<<<<

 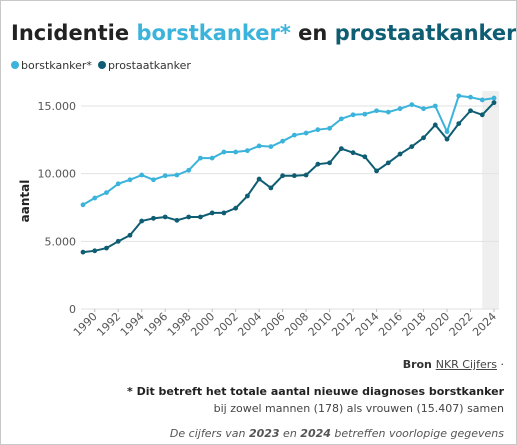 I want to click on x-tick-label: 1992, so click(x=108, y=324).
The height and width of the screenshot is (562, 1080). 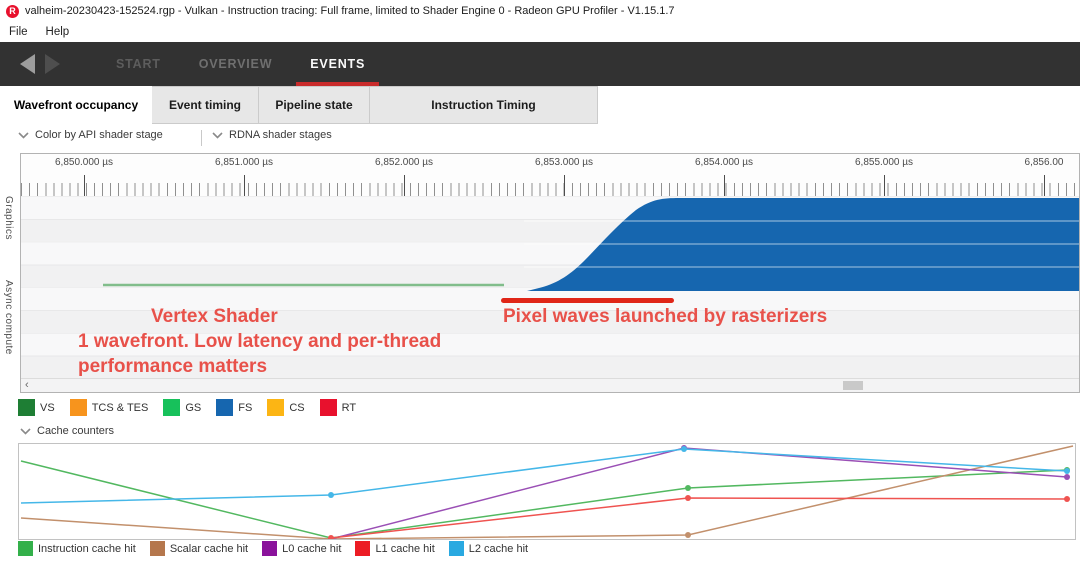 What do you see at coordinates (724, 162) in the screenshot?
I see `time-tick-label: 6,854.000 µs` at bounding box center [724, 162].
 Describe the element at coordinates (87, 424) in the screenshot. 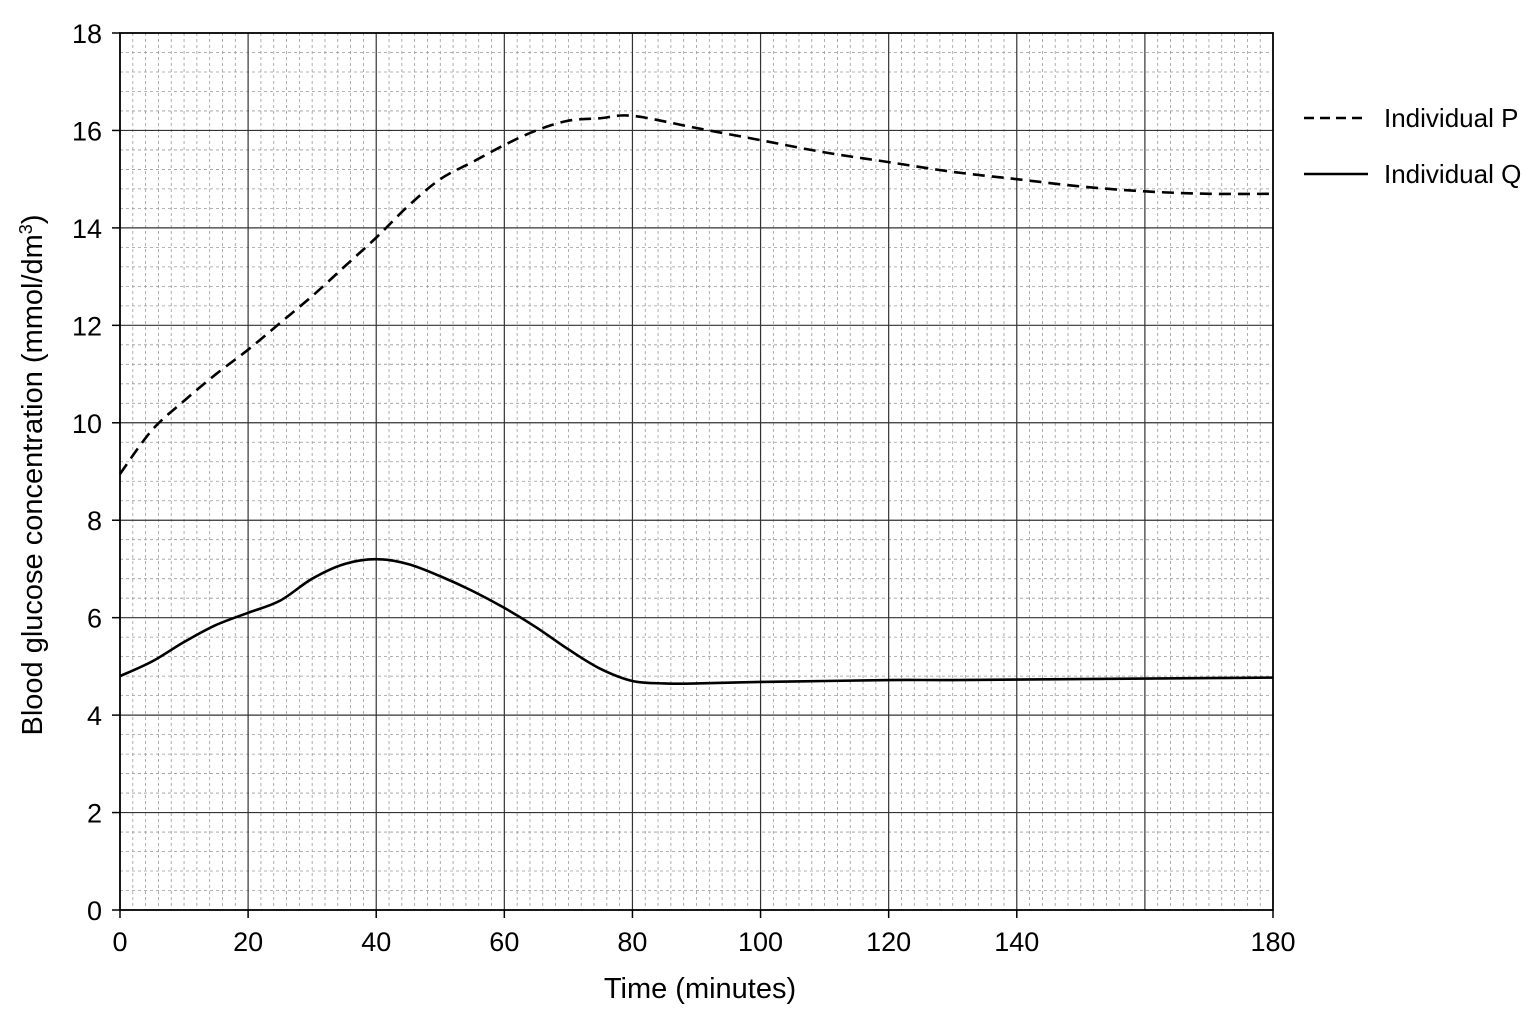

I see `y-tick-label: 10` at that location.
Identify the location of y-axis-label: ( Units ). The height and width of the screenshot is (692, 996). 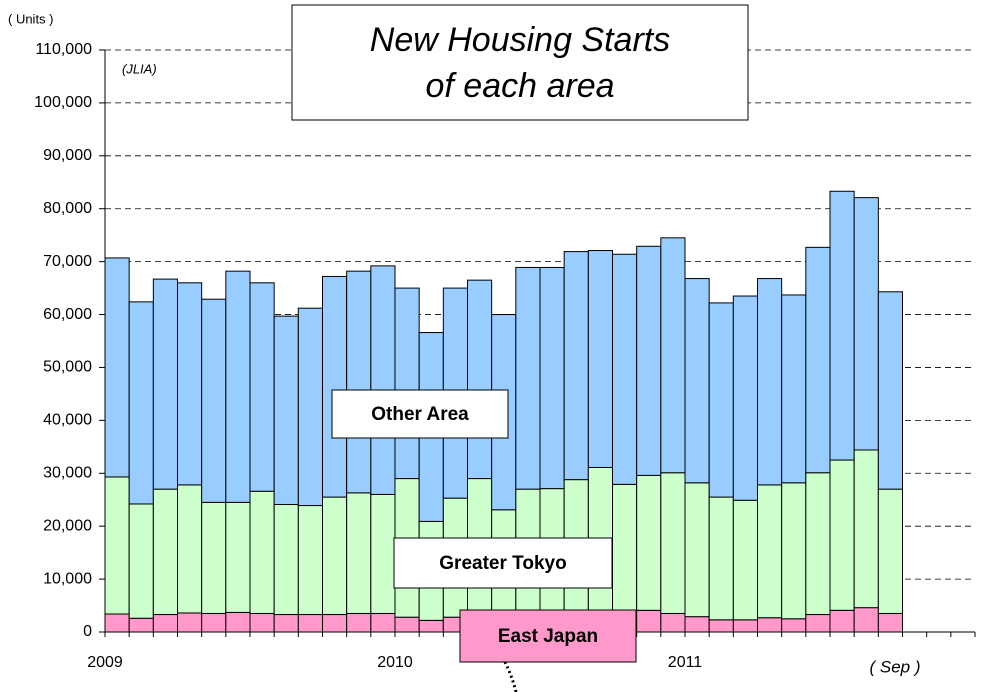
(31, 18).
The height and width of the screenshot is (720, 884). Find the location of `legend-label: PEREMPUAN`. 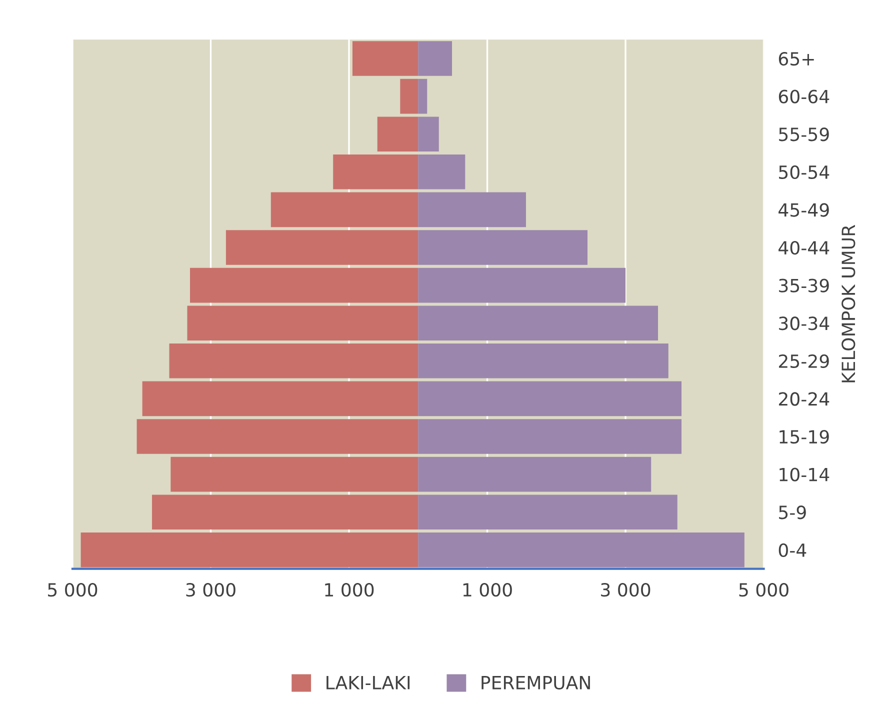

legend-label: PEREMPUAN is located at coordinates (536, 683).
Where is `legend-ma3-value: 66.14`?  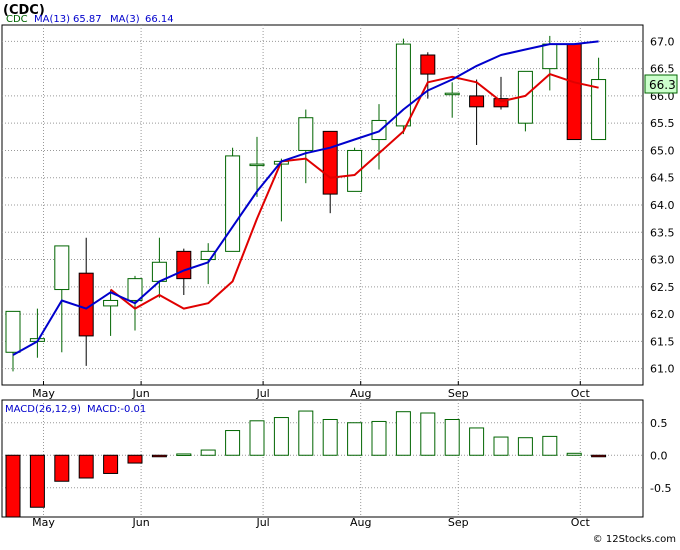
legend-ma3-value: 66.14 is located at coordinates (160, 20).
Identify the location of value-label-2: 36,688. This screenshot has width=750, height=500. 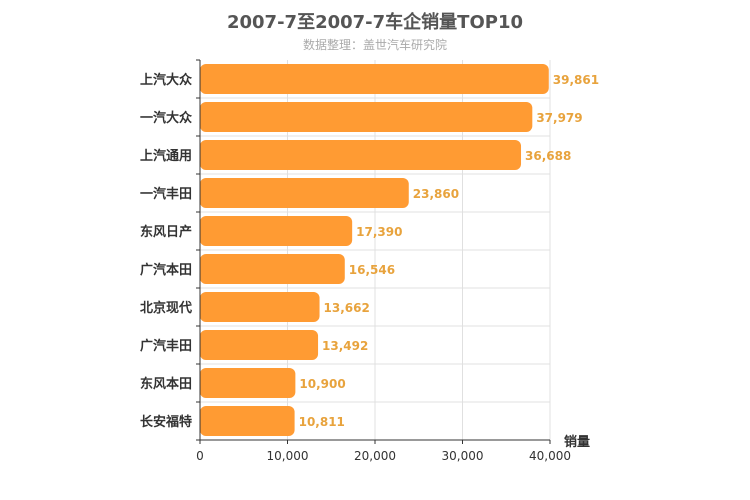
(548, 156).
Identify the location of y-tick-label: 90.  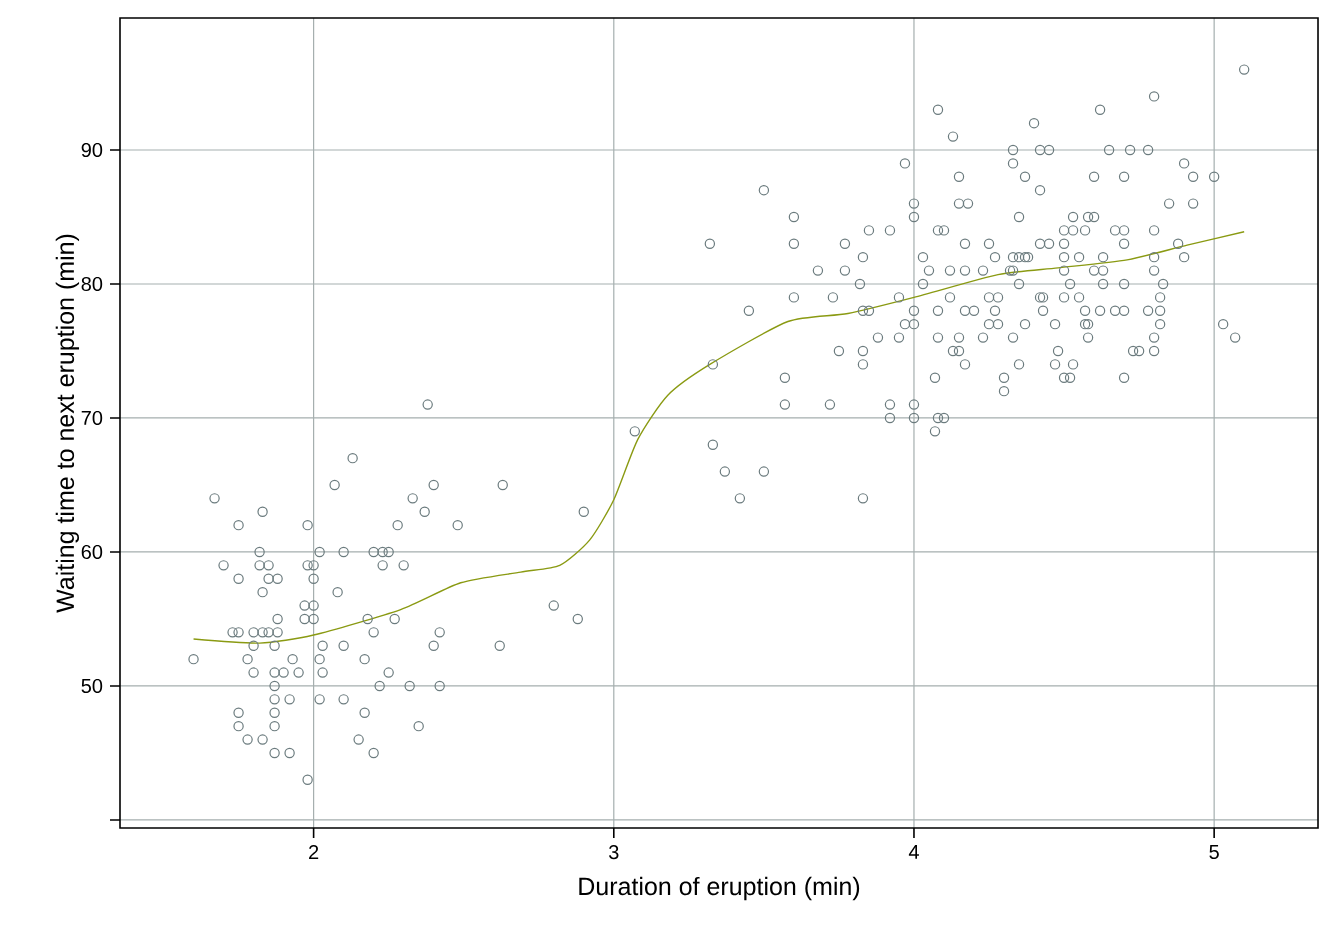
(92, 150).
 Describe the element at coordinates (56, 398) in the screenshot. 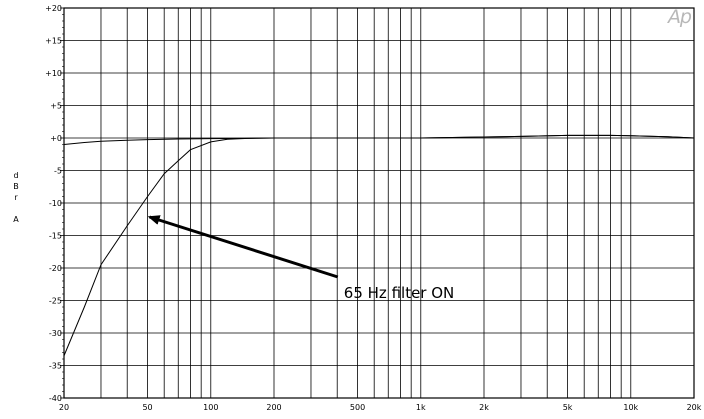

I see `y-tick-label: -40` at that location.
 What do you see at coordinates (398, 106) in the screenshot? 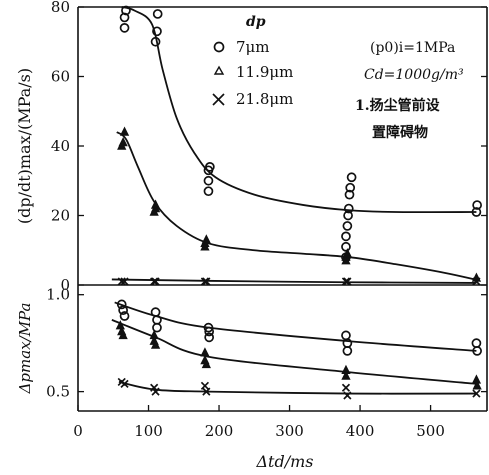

>>>>

### What you have to do
Give the part of the listing that opens with the line containing "Describe the element at coordinates (56, 398)" and runs to the end of the listing as a numbered list. Skip blank lines and leave the pictures out.

### Answer area
1.  Describe the element at coordinates (56, 398) in the screenshot. 
2. I see `y-tick-label: -40` at that location.
3.  What do you see at coordinates (398, 106) in the screenshot? 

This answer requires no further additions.